Work required: Look through the listing for the string "will" and copy out every line that holds it.
== Segment start ==
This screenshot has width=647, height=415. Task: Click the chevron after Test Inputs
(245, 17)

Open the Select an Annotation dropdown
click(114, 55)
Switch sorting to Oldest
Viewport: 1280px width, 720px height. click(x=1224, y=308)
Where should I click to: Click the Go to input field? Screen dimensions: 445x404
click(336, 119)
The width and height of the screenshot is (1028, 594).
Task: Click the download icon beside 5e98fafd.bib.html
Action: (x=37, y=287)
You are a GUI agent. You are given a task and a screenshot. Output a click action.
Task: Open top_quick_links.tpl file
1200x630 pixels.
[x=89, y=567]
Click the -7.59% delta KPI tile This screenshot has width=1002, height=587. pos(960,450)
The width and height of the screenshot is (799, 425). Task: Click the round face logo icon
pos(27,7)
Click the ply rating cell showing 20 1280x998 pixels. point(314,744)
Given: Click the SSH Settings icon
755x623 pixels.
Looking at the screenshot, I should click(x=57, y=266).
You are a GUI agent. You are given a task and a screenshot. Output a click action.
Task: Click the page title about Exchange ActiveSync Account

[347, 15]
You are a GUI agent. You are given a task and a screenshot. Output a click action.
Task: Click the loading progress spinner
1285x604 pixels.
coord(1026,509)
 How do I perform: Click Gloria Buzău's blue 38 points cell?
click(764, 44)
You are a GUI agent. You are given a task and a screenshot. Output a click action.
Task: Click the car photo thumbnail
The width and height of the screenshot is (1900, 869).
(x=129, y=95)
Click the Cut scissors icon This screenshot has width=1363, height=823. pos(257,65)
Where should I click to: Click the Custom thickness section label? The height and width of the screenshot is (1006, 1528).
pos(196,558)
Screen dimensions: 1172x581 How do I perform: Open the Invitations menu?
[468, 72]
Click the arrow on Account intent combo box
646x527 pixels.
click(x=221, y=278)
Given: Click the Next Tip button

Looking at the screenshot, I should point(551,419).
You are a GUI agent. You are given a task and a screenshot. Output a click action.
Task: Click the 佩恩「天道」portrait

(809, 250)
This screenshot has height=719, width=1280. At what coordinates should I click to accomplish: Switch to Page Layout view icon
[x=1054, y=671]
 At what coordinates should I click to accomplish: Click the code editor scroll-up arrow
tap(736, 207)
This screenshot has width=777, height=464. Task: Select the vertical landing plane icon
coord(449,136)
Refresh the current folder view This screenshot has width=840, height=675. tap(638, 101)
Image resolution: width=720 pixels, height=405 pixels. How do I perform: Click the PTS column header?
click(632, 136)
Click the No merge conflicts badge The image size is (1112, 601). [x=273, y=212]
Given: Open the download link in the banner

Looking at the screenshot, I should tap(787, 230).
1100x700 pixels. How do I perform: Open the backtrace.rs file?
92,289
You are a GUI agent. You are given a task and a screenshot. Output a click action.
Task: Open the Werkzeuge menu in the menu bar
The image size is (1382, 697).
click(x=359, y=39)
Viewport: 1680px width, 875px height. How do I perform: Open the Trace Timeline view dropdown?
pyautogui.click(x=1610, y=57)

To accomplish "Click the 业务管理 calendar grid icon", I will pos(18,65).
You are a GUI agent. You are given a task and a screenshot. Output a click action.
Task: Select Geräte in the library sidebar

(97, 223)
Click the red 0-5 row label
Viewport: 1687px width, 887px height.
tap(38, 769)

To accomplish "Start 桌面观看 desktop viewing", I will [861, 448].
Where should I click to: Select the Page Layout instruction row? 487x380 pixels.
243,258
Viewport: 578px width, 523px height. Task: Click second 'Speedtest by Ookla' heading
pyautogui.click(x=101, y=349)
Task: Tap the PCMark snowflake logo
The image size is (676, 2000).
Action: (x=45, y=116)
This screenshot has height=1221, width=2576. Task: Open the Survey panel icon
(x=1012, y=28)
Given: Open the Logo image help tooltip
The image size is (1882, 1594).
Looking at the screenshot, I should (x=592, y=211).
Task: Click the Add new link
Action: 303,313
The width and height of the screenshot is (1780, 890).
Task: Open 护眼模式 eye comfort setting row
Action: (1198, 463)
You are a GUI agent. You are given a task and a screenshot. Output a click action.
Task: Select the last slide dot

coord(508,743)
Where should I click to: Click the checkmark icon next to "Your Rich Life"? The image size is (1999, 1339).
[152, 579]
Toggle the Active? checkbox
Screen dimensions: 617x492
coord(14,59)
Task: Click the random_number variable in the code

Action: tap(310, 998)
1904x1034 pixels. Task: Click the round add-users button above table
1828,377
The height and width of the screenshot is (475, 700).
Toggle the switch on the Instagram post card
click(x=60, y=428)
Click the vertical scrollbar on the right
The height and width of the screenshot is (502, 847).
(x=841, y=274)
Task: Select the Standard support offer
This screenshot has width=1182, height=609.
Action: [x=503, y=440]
== Segment end ==
Your response:
To accomplish "Click the 业务管理 calendar grid icon", I will pos(18,65).
To accomplish "Start 桌面观看 desktop viewing", I will [861, 448].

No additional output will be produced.